→ **What is being asked**
Tell how many lines of the data include the word "Image". Nothing but the number belongs in the answer.
== Record excerpts
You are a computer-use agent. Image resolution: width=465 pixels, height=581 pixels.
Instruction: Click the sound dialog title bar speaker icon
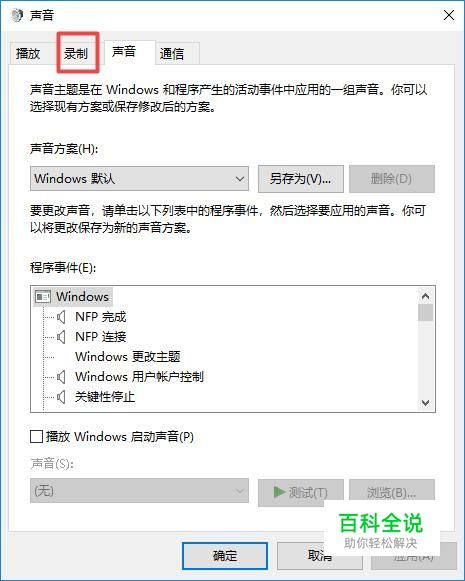pyautogui.click(x=17, y=16)
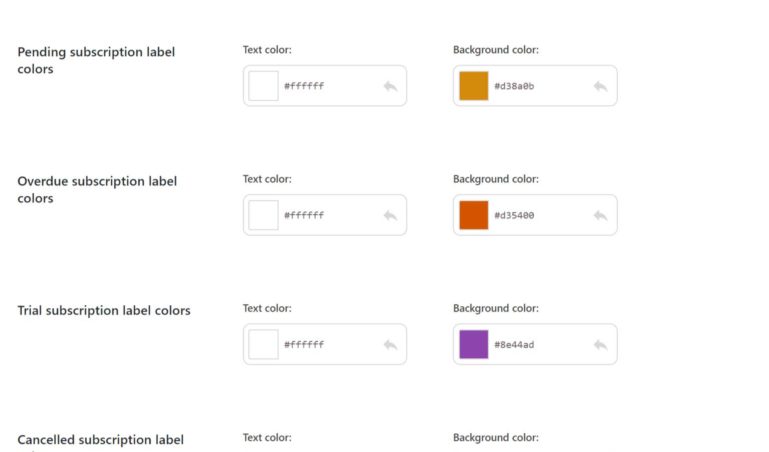Reset Overdue subscription background color

600,215
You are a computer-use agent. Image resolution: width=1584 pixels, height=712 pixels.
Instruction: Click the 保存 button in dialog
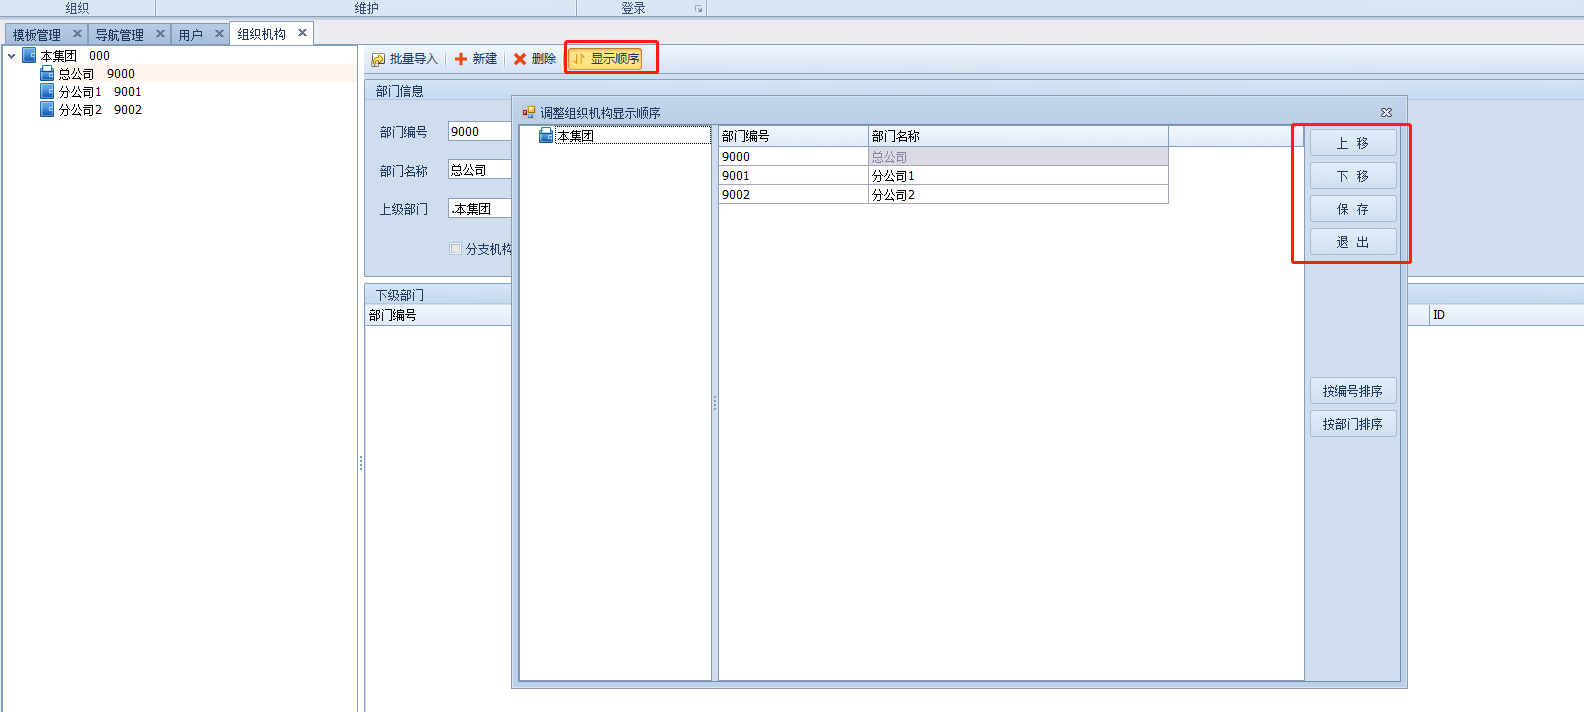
====
→ **Result of the exercise**
2